• **Given passage**:
>>>

Both SCHQ and TLT aim to give investors exposure to the long end of the U.S. Treasury market, appealing to those seeking interest rate sensitivity or portfolio ballast. This comparison highlights where their approaches align and diverge on cost, performance, risk, and portfolio construction.
Snapshot (cost & size)
| Metric | TLT | SCHQ |
|---|---|---|
| Issuer | IShares | Schwab |
| Expense ratio | 0.15% | 0.03% |
| 1-yr return (as of 2026-01-30) | -1.4% | -0.4% |
| Dividend yield | 4.4% | 4.6% |
| Beta | 2.34 | 0.52 |
| AUM | $45.2 billion | $902.5 million |
Beta measures price volatility relative to the S&P 500; beta is calculated from five-year weekly returns. The 1-year return represents total return over the trailing 12 months.
SCHQ is substantially more affordable to own, with an expense ratio one-fifth that of TLT, and it pays a slightly higher yield. This cost advantage could appeal to long-term holders looking to maximize net returns.

<<<

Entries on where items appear

>>>

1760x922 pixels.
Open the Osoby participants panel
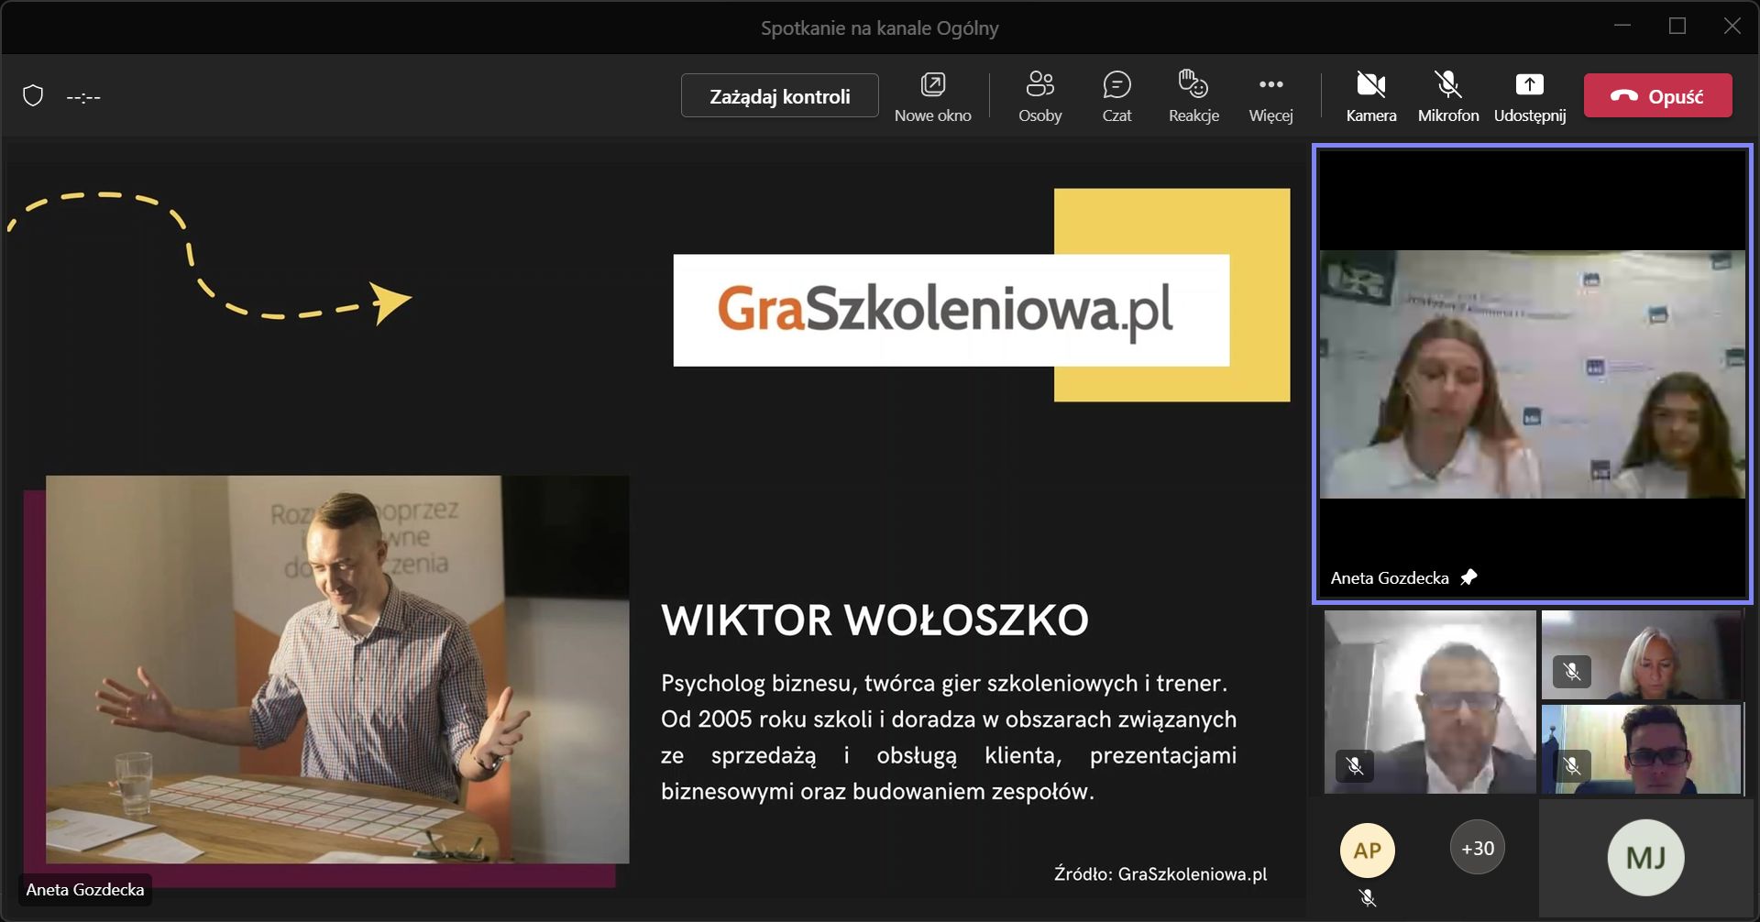coord(1040,96)
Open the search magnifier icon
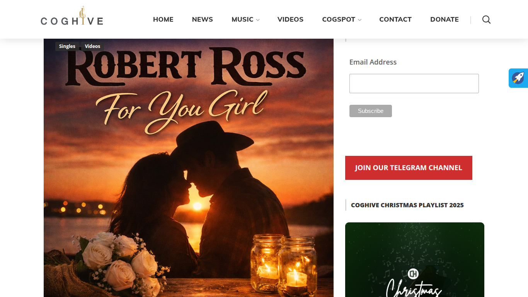This screenshot has width=528, height=297. pyautogui.click(x=486, y=20)
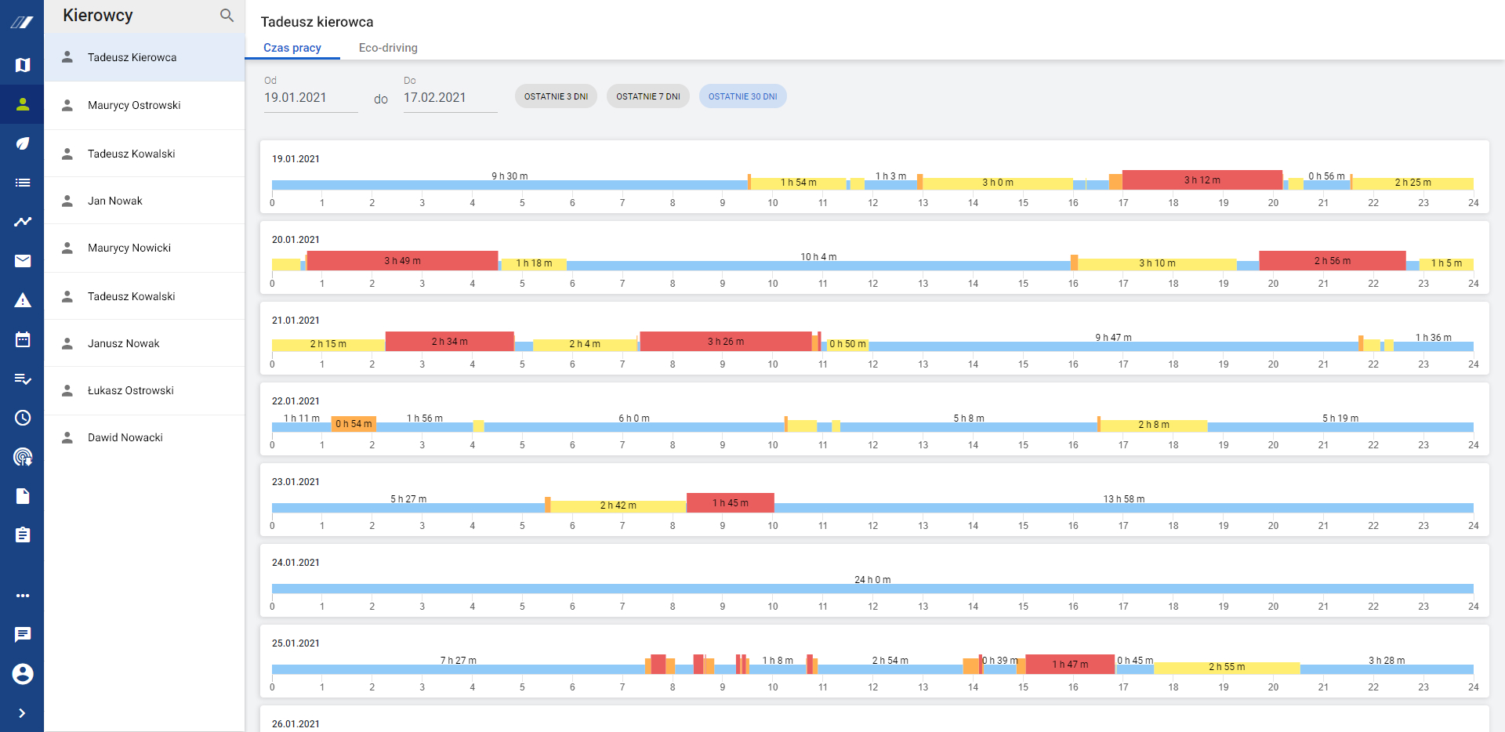Select the Czas pracy tab
This screenshot has height=732, width=1505.
point(292,48)
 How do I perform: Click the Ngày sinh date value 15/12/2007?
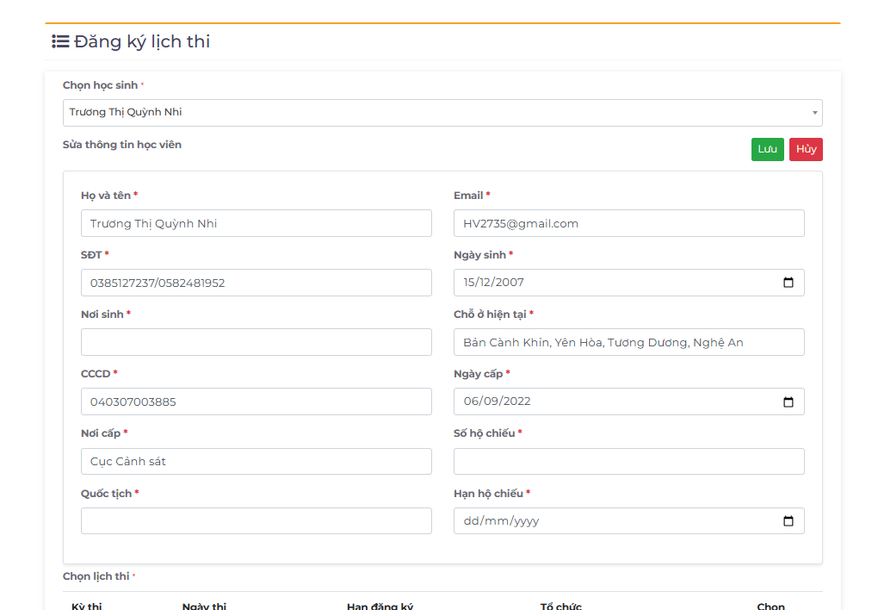click(x=494, y=283)
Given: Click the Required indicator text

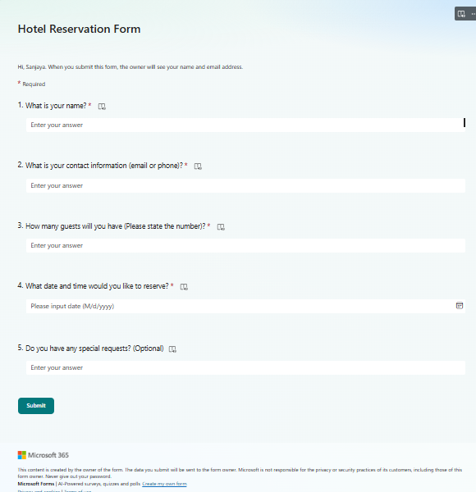Looking at the screenshot, I should click(x=34, y=84).
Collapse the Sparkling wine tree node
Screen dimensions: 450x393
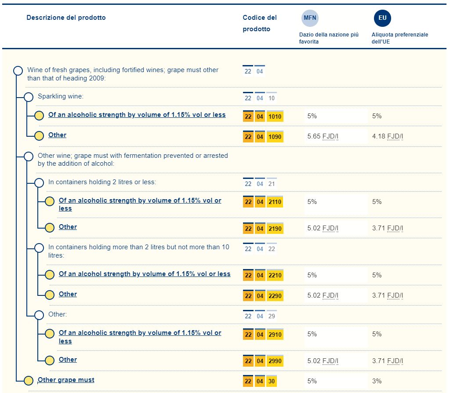pyautogui.click(x=29, y=97)
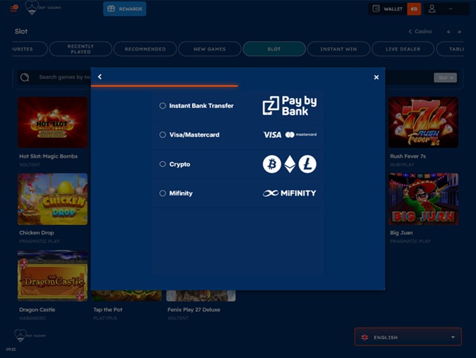The width and height of the screenshot is (476, 358).
Task: Click the Ethereum logo icon
Action: click(290, 164)
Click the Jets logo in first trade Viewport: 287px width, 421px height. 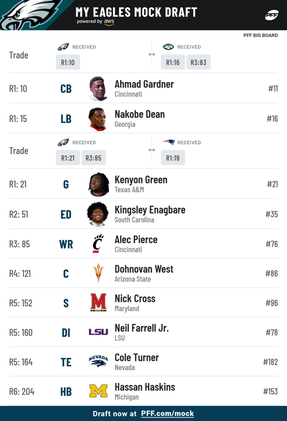pyautogui.click(x=168, y=47)
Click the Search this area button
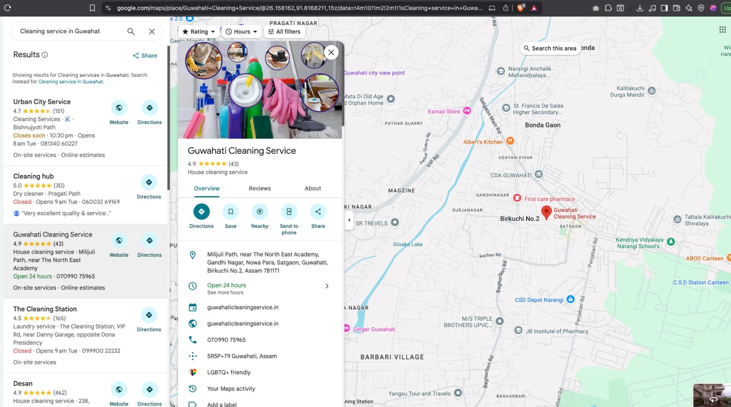 click(550, 48)
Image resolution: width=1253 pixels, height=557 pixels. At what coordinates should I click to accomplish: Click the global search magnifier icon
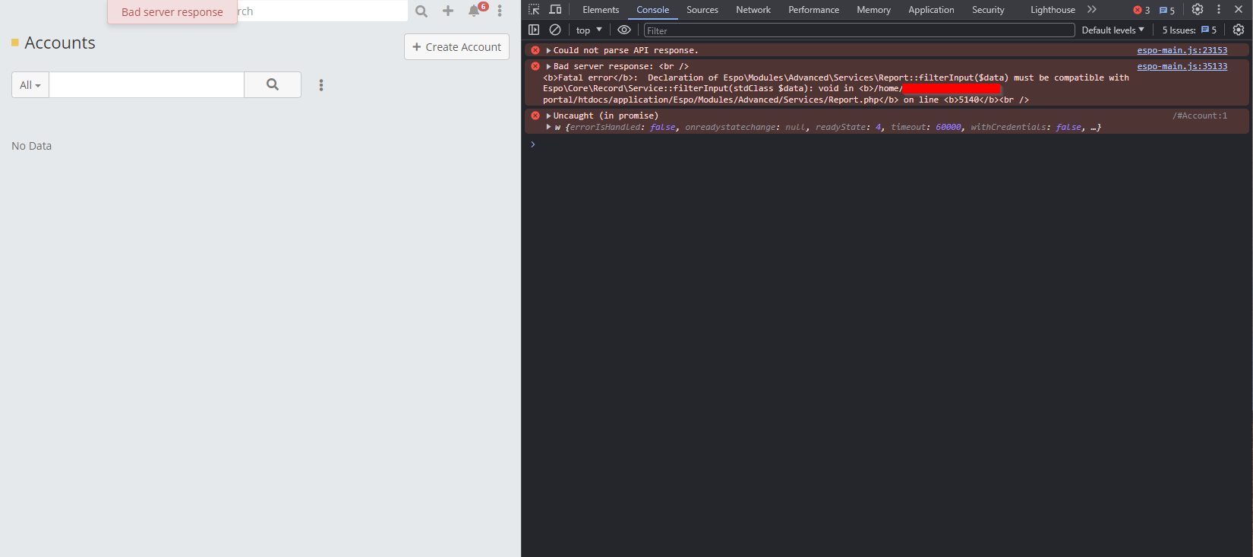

<<<

• **Problems to work on**:
**A)** In the SCHQ and TLT comparison, what period of returns is beta calculated from?
**B)** Continue the SCHQ and TLT comparison after its last sentence.

• **The results**:
**A)** Beta is calculated from five-year weekly returns.

**B)**
Performance & risk comparison
| Metric | TLT | SCHQ |
|---|---|---|
| Max drawdown (5 y) | -43.70% | -40.88% |
| Growth of $1,000 over 5 years | $573 | $599 |
What's inside
SCHQ tracks the long-term U.S. Treasury bond market with a portfolio of 98 holdings, making it somewhat more diversified than many of its peers. The fund is about 6.3 years old, with 100% of its securities in U.S. government bonds and agency bonds. The portfolio is 99% invested in bonds with just 0.5% in cash. There are no leverage, currency hedge, or ESG quirks to note, and the next ex-dividend date is Feb. 2, 2026.
TLT focuses exclusively on U.S. Treasury bonds with maturities greater than 20 years, holding 45 positions. Its top holdings are Treasury Bond Aug. 15, 2051, Treasury Bond Nov. 15, 2051, and Treasury Bond Aug. 15, 2053, representing a pure play on long-term government debt. Both funds avoid corporate or non-Treasury exposure, but TLT’s smaller number of holdings results in greater concentration in specific bond issues.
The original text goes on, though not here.